Ahmet TEZCAN (Gazeteci)

Konuya ilişkin değerlendirmede bulunan Gazeteci Ahmet Tezcan, Bağdat yönetiminin terörle mücadele konusunda inisiyatif almaya başladığını söyleyerek, “ABD, bazı Arap ülkeleriyle yeni oluşumlar kurma yoluna gitti. Bu oluşumlar neticesinde bölge ülkeleri, terörün artması gerçeğiyle yüzleşti. Dolayısıyla terör, bölge halklarını tehdit eden kritik bir sorundur. Bu sebeple terör sorununun muhatabı olan bölge ülkelerinin her fırsatta bir araya geldikleri görülüyor. Ankara-Bağdat ilişkileri de ortak tehdit algılaması üzerinden şekillenmektedir. Nitekim gerçekleştirilen operasyon da bölgedeki terör oluşumlarının sonlandırılması adına son derece anlamlıdır” dedi.

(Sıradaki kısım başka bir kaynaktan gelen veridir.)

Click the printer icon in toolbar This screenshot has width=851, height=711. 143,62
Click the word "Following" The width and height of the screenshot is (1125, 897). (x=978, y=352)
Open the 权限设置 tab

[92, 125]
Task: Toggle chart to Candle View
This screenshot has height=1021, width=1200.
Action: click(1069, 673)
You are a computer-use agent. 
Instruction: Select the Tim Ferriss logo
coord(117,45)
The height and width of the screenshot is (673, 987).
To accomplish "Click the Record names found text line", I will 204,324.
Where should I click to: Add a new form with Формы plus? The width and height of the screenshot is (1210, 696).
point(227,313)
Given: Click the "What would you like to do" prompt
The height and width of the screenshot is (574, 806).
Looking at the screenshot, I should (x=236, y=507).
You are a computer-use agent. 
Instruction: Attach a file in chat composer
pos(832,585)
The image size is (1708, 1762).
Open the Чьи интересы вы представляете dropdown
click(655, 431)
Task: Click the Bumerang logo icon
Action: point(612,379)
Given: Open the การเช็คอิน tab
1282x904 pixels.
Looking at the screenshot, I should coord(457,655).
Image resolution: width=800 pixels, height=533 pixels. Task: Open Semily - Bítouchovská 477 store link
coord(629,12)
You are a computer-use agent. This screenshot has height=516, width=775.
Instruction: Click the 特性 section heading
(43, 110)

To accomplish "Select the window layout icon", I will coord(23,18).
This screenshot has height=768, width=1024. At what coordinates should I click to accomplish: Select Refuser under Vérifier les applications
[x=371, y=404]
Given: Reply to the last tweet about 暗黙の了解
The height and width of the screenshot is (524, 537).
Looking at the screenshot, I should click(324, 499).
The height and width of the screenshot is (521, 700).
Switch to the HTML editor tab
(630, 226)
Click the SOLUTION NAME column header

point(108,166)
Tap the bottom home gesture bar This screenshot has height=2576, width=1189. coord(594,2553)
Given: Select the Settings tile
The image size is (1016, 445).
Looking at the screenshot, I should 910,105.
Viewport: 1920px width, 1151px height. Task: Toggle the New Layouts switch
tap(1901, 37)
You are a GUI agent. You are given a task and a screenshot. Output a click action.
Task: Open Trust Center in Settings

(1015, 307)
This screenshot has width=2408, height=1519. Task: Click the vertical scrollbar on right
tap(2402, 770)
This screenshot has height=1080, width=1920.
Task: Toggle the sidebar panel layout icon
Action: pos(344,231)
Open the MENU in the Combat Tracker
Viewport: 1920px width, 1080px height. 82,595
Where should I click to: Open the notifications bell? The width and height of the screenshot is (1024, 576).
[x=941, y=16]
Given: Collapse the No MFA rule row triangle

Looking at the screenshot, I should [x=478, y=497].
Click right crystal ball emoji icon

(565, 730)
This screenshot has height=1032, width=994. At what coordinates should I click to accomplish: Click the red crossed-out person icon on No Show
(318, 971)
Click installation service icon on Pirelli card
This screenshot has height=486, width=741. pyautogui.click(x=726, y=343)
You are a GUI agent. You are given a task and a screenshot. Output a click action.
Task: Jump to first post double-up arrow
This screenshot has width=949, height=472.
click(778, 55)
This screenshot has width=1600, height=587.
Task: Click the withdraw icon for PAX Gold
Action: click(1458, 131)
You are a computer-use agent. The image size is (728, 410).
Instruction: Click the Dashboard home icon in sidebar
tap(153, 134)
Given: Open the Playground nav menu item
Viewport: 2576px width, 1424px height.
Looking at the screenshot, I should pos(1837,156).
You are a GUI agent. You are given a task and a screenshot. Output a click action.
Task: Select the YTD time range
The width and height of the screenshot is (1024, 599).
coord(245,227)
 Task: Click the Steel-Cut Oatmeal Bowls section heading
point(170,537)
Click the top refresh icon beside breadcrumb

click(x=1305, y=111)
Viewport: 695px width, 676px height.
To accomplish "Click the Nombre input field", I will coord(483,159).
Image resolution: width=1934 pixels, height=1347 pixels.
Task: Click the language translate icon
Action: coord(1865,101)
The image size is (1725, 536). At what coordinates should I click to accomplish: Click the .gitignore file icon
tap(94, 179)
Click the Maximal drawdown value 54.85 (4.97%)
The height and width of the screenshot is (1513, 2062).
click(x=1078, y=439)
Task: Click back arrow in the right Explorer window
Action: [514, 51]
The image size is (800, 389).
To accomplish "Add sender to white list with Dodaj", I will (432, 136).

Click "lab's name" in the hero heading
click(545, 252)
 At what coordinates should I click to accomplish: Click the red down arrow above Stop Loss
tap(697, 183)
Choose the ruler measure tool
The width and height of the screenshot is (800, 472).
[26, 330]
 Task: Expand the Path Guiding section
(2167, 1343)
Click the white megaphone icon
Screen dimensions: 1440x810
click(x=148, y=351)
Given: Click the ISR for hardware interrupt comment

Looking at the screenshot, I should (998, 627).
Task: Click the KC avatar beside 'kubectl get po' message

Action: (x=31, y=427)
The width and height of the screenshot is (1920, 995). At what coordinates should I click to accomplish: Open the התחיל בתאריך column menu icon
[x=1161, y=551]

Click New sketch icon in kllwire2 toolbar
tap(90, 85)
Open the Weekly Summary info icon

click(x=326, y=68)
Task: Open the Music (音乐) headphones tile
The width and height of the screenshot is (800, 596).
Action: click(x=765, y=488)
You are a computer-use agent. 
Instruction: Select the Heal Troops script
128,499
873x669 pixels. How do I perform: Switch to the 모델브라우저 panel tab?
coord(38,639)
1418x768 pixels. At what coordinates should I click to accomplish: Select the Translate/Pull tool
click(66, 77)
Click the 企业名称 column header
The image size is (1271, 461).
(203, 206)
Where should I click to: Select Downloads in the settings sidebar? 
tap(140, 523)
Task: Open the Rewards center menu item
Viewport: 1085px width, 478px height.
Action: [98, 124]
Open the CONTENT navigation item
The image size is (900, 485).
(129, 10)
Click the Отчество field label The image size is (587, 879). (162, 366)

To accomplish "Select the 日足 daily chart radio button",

Iraklı yöneticilerin Türkiye'deki temaslarına da değinen Tezcan, “Görüşmeler, iki ülkenin ortak tehdide karşı yürütülen operasyonlar konusunda mutabık olduklarını göstermektedir. Öte yandan bu operasyonların Suriye'yle de düzenlenmesi gerekmektedir. Nihayetinde ülkemizin terörden temizlenmesi ve huzura kavuşması gerekmektedir. Bu amaca hizmet eden Pençe Operasyonu da olumlu bir gelişmedir.” açıklamasında bulundu.
Bağdat yönetiminden terörle mücadele konusunda bugüne kadar etkin bir hamle gelmediğini belirten Tezcan, “Irak, şimdiye kadar kendi iç sorunlarıyla uğraşmaktaydı. Gelinen noktada hem iç sorunları hem de bölge ülkeleriyle bölgesel sorunları görüşebilen bir ülke konumuna ulaşmıştır. Terörün yok edilmesi için bu hamlelerin daha da ileri taşınması gerekmektedir.” yorumunu yaptı.

*Bu analizde yer alan görüşler, Ankara Kriz ve Siyaset Araştırmaları Merkezi'ne (ANKASAM) aittir ve Time Türk'ün editöryal politikasını yansıtmayabilir.